Guiding radical change, today

Introduction
At Snowpoint, we back companies at the intersection of data, deep tech, and frontier tech looking to navigate the complexities of government and commercial use. We lean on our deep industry knowledge and experience to help these businesses overcome the nuanced challenges and risks associated with creating innovations that protect our national security and deliver value to everyday consumers.
Across data, deep tech, and frontier tech, we believe that a major global technological shift is transforming all aspects of our daily life and that we must continue to innovate on the global stage while also promoting security and safety worldwide.
With new technologies coming online faster than ever and governments greatly increasing R&D spend into these technologies, the US must follow suit. Consolidation in the defense industrial base has fostered a misalignment on incentives between the government and the commercial sector. This has historically created an extremely inefficient process to develop and deploy innovative technology.
We at Snowpoint want to be at the forefront of driving this technology revolution across both defense and commercial markets and help venture capital rediscover its roots.
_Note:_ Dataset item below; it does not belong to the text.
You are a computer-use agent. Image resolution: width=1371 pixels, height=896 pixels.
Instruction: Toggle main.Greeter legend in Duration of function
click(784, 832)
Rediscovering an Innovation Mindset
Cell phone, radar, GPS, the internet, and many other everyday use items owe their existence to research by governments pushing the boundaries of what’s possible.
The internet’s origins date back to the late 1960s, when a DARPA-fueled research project created what was then called “Arpanet”. In the decades that followed, the world wide web emerged from Arpanet, satellites proliferated in support of global positioning systems, and radio frequency identification (RFID) tags were invented and placed on items for inventory tracking. Taken together, this set the foundation for what we now call the “internet of things”.
Thanks to the precipitous rise of smartphones and exponential increase in internet address space over the past ten years, the internet of things’ potential on both sides of the dual-tech coin is far from being realized. We believe that this decade’s visionary IoT entrepreneurs — those who create IoT products or services which completely transform their customers’ businesses or livelihoods — will leave a tremendous impact on both the commercial and defense sectors.
Post-1980s advances in technology have given rise to GPS, radios, and eventually smartphones, all of which brought human connectivity to previously unforeseen levels. As has happened with each of these technologies, the subsequent increase in capacity and decrease in development costs led to its widespread adoption.
As IoT, the remote work movement, and geostationary orbit satellites deepen their footholds within the commercial sector, and as the battlefield grows increasingly distributed with each successive conflict, edge communications are approaching another breakthrough age.
The speed and distance with which business and militaries operate is continuously increasing, and their communications capabilities must keep pace. The world’s new level of interconnectedness has pushed many to value privacy over convenience — something that the defense sector has been doing for years.
6.6B
2.7B
500M
2010
SMARTPHONE SUBSCRIPTIONS
2022
Inflection Point
Commercial and government demand over the next ten years will be vastly different than the past ten, and valuable developmental lessons learned in the late 2010s will illuminate the path forward in the 2020s. Today’s robots appear to be reaching an inflection point — past which an exponential growth in intelligence, computational power, and capabilities will likely occur.
We see many compelling opportunities for Autonomy and AI in the future — soon, technology will no longer limit this field’s ability to change the world. Instead, market conditions will be the greatest indicator for transformative potential, and we believe dual-tech business models will be among the most successful of all robotics, AI, and data companies.
The rise in big data is creating a demand for a more efficient means of organization and analysis, setting the table for AI in dozens of verticals including healthcare, military, and industrials.
The tenuous geopolitical landscape is pushing billions of government dollars into developing AI-powered drones and cars — both of which have endless use-cases in the commercial sector as well. Against this backdrop, the major defense primes lack the processes and structure to blaze the trail for next-generation AI and robotics, so, many key innovations will percolate from the startup ecosystem instead.

New Frontiers
Space exploration and research has created many opportunities and inventions but historically has been too expensive to be able to afford. This has changed recently with the advent of reusable rockets and its ability to lower launch costs to much more affordable levels.
With launch costs becoming attainable for the commercial sector, we believe we are in the early innings of a tectonic shift in investment in many areas across the space economy. From observation, to hypersonics, to in-orbit manufacturing, and even Space Tugboats, the dual-use applications of the New Space Economy are just beginning.
While space gets all the credit of being labeled as the Final Frontier, it is not the only area of unknown. We have studied more on Mars and the moon than we have of our ocean.
Due to the prevalence of Autonomy and AI combined with improvements in unmanned systems, ocean exploration is becoming much more attainable, which will create countless dual-use opportunities across data/analytics, research, and deterrence.
80%
of earth’s ocean has never been mapped, explored, or seen by humans
The dual-tech overlap is larger than most investors realize and the ones that stand ready to back companies at the center of it will be heavily rewarded.